两种深层检测方法

    一是通过定义报文特征来实现对已知攻击及网络滥用的检测，其优势是技术上实现简单、迅速；但仅能识别已知攻击和应用。

    另一种是通过分析攻击产生原理，定义攻击类型的统一特征，能准确识别基于相同原理的各种攻击、不受攻击变种的影响，但技术门槛高、扩充复杂、应对新攻击速度有限。

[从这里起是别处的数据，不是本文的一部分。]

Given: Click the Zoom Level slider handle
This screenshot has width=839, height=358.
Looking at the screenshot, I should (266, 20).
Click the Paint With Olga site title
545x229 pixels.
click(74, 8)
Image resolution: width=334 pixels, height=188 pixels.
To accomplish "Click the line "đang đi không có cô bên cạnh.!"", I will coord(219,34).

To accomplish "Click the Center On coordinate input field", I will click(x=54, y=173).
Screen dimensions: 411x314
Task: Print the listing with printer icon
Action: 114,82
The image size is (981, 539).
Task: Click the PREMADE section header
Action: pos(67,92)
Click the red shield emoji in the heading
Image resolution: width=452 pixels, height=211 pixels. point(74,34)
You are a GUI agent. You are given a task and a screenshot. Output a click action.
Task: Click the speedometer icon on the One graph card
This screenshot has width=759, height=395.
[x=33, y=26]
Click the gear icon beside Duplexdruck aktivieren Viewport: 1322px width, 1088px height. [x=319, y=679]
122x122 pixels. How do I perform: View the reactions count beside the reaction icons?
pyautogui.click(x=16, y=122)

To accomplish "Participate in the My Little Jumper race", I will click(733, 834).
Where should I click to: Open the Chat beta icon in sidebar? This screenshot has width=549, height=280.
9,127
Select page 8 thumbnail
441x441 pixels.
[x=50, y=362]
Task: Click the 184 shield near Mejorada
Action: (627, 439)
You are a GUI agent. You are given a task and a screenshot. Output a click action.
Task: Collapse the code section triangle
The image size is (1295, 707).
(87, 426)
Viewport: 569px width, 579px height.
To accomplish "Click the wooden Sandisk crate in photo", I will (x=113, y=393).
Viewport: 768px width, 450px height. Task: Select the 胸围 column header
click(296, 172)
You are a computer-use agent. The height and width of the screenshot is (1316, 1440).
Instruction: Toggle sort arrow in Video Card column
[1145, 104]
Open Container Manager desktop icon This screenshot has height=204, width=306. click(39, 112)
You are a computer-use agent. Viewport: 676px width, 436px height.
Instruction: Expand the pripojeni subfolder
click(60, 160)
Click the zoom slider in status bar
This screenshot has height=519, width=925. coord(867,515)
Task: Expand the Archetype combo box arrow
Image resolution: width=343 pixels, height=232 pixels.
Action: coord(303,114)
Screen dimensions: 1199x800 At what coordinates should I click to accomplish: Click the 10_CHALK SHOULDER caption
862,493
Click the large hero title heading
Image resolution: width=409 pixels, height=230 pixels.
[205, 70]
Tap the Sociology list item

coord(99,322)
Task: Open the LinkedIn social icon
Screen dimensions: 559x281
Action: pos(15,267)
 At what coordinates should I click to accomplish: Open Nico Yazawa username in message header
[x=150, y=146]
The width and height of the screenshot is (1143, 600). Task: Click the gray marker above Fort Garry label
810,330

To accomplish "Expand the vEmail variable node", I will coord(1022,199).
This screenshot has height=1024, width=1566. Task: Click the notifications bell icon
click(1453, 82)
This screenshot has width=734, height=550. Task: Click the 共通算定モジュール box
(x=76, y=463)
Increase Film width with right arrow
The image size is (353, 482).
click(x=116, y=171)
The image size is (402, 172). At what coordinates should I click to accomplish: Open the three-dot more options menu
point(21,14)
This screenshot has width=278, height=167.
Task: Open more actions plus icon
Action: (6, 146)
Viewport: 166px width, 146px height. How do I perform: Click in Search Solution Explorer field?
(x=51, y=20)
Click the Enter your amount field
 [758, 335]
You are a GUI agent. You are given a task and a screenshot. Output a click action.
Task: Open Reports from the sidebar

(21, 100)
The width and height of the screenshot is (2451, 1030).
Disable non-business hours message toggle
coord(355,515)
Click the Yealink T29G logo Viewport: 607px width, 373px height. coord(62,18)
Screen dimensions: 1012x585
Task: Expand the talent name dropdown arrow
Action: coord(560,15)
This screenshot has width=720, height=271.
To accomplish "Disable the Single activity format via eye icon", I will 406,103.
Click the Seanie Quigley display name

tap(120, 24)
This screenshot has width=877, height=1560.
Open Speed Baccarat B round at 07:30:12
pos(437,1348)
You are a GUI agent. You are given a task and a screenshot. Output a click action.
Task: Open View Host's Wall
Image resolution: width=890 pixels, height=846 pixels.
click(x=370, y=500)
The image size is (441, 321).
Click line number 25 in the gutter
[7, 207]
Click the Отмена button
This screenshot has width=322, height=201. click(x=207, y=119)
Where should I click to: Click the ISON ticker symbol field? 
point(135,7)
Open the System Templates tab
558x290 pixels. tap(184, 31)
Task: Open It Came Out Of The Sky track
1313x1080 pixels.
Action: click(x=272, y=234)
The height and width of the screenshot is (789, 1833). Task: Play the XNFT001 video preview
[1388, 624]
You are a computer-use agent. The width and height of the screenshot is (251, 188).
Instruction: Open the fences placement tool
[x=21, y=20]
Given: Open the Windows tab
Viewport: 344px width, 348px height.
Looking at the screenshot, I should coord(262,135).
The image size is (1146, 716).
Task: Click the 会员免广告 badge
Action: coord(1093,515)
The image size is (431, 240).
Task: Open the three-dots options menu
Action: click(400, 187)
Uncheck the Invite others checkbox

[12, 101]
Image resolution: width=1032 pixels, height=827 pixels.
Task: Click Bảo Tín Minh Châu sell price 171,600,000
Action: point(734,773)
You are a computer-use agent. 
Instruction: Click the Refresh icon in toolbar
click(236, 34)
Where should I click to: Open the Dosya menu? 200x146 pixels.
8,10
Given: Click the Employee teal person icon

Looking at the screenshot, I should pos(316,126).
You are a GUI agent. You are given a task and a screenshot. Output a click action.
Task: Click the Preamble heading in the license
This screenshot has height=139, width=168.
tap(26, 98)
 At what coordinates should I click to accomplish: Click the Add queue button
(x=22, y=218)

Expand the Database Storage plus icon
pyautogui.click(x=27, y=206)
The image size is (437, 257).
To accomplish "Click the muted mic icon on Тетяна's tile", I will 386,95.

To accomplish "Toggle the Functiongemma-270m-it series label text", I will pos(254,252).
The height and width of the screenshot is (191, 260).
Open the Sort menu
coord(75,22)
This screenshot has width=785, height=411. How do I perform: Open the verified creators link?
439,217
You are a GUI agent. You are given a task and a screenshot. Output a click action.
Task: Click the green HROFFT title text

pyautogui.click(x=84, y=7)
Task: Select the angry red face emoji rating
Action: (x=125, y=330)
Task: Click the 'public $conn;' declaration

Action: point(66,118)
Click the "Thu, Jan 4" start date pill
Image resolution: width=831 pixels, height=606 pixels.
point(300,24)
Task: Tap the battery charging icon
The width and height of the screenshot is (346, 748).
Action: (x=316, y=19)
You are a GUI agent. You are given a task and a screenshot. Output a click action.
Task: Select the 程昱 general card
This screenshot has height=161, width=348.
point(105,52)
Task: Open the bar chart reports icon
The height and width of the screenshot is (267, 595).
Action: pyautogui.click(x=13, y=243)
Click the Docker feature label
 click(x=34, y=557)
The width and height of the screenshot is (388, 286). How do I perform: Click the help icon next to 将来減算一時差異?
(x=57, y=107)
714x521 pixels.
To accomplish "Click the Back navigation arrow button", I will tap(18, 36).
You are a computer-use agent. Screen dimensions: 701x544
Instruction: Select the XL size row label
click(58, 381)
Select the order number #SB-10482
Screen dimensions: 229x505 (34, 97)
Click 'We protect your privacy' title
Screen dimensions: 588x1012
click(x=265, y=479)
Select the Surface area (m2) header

    目前来看，将动态检测与静态检测有机结合，消除各自刚性，可以形成一种“柔性检测”的机制。在这种机制下，可以有效发挥两种检测技术各自的优势，从而进一步提高检测的覆盖面。换句话说，无论是黑客攻击、P2P软件还是病毒变种，在柔性检测机制下都可以做到最大程度的覆盖。

    其实，各种深层检测技术的初衷都是为了提升安全网关的精确识别能力。在这种思想的指导下，通过VFPR（快速协议识别）、基于原理的SQL注入检测、基于行为的关联分析算法等，都可以进一步增强一体化安全网关的精确检测能力。

    另外，一些安全厂商专门建立了面向网络攻防研究的积极防御实验室（AD-LAB），这可以在第一时间内获得各种安全事件信息，并对各类安全事件进行深入研究，从而确保用户在最短时间内获得对最新攻击的精确防御能力。